New Directions In Film Studies
An example of the effect of new technology on definition of genre is an argument that in the virtual online game, The Sims, players rely on the conventions learned in “real life” (Nutt & Railton 2003, 589). It is applied here as a set of codes and practices by which game creators write and game players understand the game play. Genre is not only the categorization of a film but enters into an analysis of the practices of film viewing and film production.

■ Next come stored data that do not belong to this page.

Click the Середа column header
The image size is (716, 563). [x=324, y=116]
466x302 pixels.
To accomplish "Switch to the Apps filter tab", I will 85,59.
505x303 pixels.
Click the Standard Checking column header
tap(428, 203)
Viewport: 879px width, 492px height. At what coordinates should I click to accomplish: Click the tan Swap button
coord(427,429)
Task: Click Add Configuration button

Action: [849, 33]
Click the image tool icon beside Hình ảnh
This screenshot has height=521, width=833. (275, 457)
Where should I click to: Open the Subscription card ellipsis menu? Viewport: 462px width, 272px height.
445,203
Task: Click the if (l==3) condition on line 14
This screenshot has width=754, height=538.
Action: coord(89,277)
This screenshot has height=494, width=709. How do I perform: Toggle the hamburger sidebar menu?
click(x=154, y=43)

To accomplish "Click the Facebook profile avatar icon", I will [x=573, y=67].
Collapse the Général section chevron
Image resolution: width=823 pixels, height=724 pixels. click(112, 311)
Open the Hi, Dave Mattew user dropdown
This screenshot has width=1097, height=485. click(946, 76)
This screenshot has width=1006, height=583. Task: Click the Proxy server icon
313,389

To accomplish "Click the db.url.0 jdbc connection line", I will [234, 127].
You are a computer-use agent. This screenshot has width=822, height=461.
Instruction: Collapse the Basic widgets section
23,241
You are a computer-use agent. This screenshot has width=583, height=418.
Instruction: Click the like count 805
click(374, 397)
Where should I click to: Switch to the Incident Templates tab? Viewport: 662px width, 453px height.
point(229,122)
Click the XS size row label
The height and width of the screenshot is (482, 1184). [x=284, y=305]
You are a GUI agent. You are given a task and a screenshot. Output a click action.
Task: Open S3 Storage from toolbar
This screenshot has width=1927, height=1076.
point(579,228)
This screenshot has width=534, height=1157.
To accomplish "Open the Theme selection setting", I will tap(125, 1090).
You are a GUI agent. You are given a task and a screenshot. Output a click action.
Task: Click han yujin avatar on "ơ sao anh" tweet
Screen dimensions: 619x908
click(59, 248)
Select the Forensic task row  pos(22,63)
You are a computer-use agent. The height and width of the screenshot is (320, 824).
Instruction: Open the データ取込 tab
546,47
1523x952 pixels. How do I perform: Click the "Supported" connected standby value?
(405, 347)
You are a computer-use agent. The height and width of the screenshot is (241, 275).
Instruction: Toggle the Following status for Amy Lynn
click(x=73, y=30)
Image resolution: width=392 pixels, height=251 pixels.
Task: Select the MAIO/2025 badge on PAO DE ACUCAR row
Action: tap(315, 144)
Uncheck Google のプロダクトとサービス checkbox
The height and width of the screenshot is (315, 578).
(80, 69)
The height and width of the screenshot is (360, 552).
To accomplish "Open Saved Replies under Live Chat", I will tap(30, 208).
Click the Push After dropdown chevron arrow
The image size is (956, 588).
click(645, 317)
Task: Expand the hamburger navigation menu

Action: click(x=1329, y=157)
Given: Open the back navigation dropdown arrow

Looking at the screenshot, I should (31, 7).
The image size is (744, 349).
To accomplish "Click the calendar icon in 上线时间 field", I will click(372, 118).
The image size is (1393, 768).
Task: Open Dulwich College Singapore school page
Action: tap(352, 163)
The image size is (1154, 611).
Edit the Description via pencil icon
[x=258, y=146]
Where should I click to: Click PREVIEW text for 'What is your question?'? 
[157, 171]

The previous nomenclature used to refer to film types may not be such useful delimiters when it comes to specifically digital production. Much genre criticism emerges from analysis of Hollywood classical period and cannot easily be transposed to the contemporary situation. Genre criticism has to do with understanding precisely the “rule”-governed practices of cinema as a mass entertainment medium (Watson 2003, 152 –153). If the “cinematic” technology changes those rulegoverned practices and if the “cinematic” technology is no longer a mass entertainment medium, is “genre” a term useful to criticism? Contemporary film resembles less the standard texts of the classical Hollywood system and more “multipurpose machines” that initiate “an endless chain of other cultural products” (Schatz 1993, 9 –10). In that case, genre becomes an almost meaningless term as there is little that would not be included.
Digital media scholars are considering the usefulness of “genre” within the intensified mode of visual digital culture where genre becomes merely nominal, and the notion of seriality is “coming to replace or subsume genre in more recent manifestations of mass visual culture (Darley 2000, 126). “Serial mode” is seen as a useful term because of Hollywood’s tendency toward sequels, prequels, series, follow-ups, and franchises. Not intended to reference the industry’s aesthetic deficiencies, mode is a more adequate reference to contemporary production trends. It indicates the “most potent distillation of the economic imperatives” having to do with innovation and difference. “Blockbuster,” “event cinema,” “summer movies,” and “special effects movies” describe a mode of filmmaking and a mode of viewing. These production trends fall outside the traditional generic method of organization. The term “intermedia” is offered as more appropriate to the “bidirectional system of aesthetic commodification exchange” involving merchandising, product tie-ins, product placement, branding, TV spin-offs, video games, and novelizations (Watson 2003).
Films of the last 20 years exhibit an array of technological, formal, thematic, and stylistic affinities with other media forms (Watson 2003, 153). The term “intertextuality” has also been suggested by several critics as a replacement, though “genre” itself remains a useful conceptual tool both for audiences and those studying the relationship between American film, international film, and global culture (Stam 2000, 129; Berry-Flint 2004). In at least one case, the uses of technology define categories of genre as well as narrative, character, setting, etc. Machinima (machine+cinema) is the term given to film production in a virtual world and it is often referred to as a new “genre” of film. As machinima is neither animation nor live-action filmmaking, it falls outside current understandings of genre. If we make machinima of a class held by a Harvard law professor in the virtual world, Second Life, is that a documentary? Andrew Darley argues that in a postmodern culture of intertextuality and radical eclecticism brought about by new technological developments “genre has a far more limited structural role to play,” referring to nothing more than “the general level of a form itself – narrative cinema” (Darley 2000, 144).